#### [THE DATA]
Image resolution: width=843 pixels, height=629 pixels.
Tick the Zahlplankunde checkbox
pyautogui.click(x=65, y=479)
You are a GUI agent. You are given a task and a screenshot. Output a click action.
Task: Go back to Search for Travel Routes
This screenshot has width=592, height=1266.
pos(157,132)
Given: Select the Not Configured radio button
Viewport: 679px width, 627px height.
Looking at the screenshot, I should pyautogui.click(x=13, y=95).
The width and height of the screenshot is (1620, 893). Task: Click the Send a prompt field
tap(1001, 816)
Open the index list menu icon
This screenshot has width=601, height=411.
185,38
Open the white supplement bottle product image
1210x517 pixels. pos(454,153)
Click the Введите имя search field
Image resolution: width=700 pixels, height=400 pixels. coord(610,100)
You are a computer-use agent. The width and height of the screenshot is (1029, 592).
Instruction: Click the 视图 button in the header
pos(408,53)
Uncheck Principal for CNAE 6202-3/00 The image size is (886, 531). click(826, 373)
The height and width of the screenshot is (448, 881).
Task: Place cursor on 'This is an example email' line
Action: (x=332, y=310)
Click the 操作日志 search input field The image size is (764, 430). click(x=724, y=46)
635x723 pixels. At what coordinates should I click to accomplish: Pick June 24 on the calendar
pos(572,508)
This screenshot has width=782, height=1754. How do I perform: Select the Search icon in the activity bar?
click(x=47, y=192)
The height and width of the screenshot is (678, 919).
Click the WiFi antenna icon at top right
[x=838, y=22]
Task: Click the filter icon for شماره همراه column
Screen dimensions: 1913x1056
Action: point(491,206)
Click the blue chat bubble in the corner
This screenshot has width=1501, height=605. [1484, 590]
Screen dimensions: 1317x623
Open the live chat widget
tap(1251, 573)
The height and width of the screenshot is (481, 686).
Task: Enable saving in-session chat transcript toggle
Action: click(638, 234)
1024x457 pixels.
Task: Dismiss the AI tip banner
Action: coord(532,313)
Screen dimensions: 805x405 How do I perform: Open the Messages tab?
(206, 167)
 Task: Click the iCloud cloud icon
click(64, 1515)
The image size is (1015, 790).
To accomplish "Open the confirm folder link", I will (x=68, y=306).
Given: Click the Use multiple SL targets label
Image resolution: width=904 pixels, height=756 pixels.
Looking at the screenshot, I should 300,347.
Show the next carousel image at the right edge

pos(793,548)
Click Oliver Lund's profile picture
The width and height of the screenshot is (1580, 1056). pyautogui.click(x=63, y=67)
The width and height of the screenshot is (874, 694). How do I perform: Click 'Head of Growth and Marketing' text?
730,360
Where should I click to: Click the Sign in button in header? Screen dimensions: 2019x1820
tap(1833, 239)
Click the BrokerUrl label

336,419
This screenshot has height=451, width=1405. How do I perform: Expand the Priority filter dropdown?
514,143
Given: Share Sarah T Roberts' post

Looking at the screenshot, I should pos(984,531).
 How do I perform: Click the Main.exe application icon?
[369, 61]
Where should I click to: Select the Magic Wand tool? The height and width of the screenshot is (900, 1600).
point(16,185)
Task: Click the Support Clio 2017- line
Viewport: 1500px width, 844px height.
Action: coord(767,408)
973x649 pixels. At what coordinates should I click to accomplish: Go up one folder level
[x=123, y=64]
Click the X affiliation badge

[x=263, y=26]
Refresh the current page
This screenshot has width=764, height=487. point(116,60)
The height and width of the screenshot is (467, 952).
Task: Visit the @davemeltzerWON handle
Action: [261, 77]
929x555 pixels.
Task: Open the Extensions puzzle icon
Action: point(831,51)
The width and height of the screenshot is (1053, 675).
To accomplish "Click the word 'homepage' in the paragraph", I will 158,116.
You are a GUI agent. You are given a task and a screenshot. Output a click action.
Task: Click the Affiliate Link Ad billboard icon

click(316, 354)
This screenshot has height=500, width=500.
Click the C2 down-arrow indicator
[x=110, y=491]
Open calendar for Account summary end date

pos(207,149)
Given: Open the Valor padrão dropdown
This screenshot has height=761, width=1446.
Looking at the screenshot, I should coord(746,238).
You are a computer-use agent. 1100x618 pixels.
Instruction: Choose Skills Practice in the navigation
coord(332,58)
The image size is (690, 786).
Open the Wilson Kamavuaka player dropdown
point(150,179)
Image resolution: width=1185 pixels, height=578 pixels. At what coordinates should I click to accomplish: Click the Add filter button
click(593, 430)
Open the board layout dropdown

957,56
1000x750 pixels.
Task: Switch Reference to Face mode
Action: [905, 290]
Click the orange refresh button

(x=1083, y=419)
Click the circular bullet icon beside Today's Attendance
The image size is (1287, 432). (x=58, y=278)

#### [YOUR GOAL]
All of the data is to be transcribed exactly as written.

#### [SOLVED PROBLEM]
Image resolution: width=843 pixels, height=629 pixels.
Tick the Zahlplankunde checkbox
pyautogui.click(x=65, y=479)
You are a GUI agent. You are given a task and a screenshot. Output a click action.
Task: Go back to Search for Travel Routes
This screenshot has width=592, height=1266.
pos(157,132)
Given: Select the Not Configured radio button
Viewport: 679px width, 627px height.
Looking at the screenshot, I should pyautogui.click(x=13, y=95).
The width and height of the screenshot is (1620, 893). Task: Click the Send a prompt field
tap(1001, 816)
Open the index list menu icon
This screenshot has width=601, height=411.
185,38
Open the white supplement bottle product image
1210x517 pixels. pos(454,153)
Click the Введите имя search field
Image resolution: width=700 pixels, height=400 pixels. coord(610,100)
You are a computer-use agent. The width and height of the screenshot is (1029, 592).
Instruction: Click the 视图 button in the header
pos(408,53)
Uncheck Principal for CNAE 6202-3/00 The image size is (886, 531). click(826, 373)
The height and width of the screenshot is (448, 881).
Task: Place cursor on 'This is an example email' line
Action: (x=332, y=310)
Click the 操作日志 search input field The image size is (764, 430). click(x=724, y=46)
635x723 pixels. At what coordinates should I click to accomplish: Pick June 24 on the calendar
pos(572,508)
This screenshot has width=782, height=1754. How do I perform: Select the Search icon in the activity bar?
click(x=47, y=192)
The height and width of the screenshot is (678, 919).
Click the WiFi antenna icon at top right
[x=838, y=22]
Task: Click the filter icon for شماره همراه column
Screen dimensions: 1913x1056
Action: point(491,206)
Click the blue chat bubble in the corner
This screenshot has width=1501, height=605. [1484, 590]
Screen dimensions: 1317x623
Open the live chat widget
tap(1251, 573)
The height and width of the screenshot is (481, 686).
Task: Enable saving in-session chat transcript toggle
Action: click(638, 234)
1024x457 pixels.
Task: Dismiss the AI tip banner
Action: coord(532,313)
Screen dimensions: 805x405 How do I perform: Open the Messages tab?
(206, 167)
 Task: Click the iCloud cloud icon
click(64, 1515)
The image size is (1015, 790).
To accomplish "Open the confirm folder link", I will (x=68, y=306).
Given: Click the Use multiple SL targets label
Image resolution: width=904 pixels, height=756 pixels.
Looking at the screenshot, I should 300,347.
Show the next carousel image at the right edge

pos(793,548)
Click Oliver Lund's profile picture
The width and height of the screenshot is (1580, 1056). pyautogui.click(x=63, y=67)
The width and height of the screenshot is (874, 694). How do I perform: Click 'Head of Growth and Marketing' text?
730,360
Where should I click to: Click the Sign in button in header? Screen dimensions: 2019x1820
tap(1833, 239)
Click the BrokerUrl label

336,419
This screenshot has height=451, width=1405. How do I perform: Expand the Priority filter dropdown?
514,143
Given: Share Sarah T Roberts' post

Looking at the screenshot, I should pos(984,531).
 How do I perform: Click the Main.exe application icon?
[369, 61]
Where should I click to: Select the Magic Wand tool? The height and width of the screenshot is (900, 1600).
point(16,185)
Task: Click the Support Clio 2017- line
Viewport: 1500px width, 844px height.
Action: coord(767,408)
973x649 pixels. At what coordinates should I click to accomplish: Go up one folder level
[x=123, y=64]
Click the X affiliation badge

[x=263, y=26]
Refresh the current page
This screenshot has width=764, height=487. point(116,60)
The height and width of the screenshot is (467, 952).
Task: Visit the @davemeltzerWON handle
Action: [261, 77]
929x555 pixels.
Task: Open the Extensions puzzle icon
Action: point(831,51)
The width and height of the screenshot is (1053, 675).
To accomplish "Click the word 'homepage' in the paragraph", I will 158,116.
You are a GUI agent. You are given a task and a screenshot. Output a click action.
Task: Click the Affiliate Link Ad billboard icon

click(316, 354)
This screenshot has height=500, width=500.
Click the C2 down-arrow indicator
[x=110, y=491]
Open calendar for Account summary end date

pos(207,149)
Given: Open the Valor padrão dropdown
This screenshot has height=761, width=1446.
Looking at the screenshot, I should coord(746,238).
You are a computer-use agent. 1100x618 pixels.
Instruction: Choose Skills Practice in the navigation
coord(332,58)
The image size is (690, 786).
Open the Wilson Kamavuaka player dropdown
point(150,179)
Image resolution: width=1185 pixels, height=578 pixels. At what coordinates should I click to accomplish: Click the Add filter button
click(593, 430)
Open the board layout dropdown

957,56
1000x750 pixels.
Task: Switch Reference to Face mode
Action: [905, 290]
Click the orange refresh button

(x=1083, y=419)
Click the circular bullet icon beside Today's Attendance
The image size is (1287, 432). (x=58, y=278)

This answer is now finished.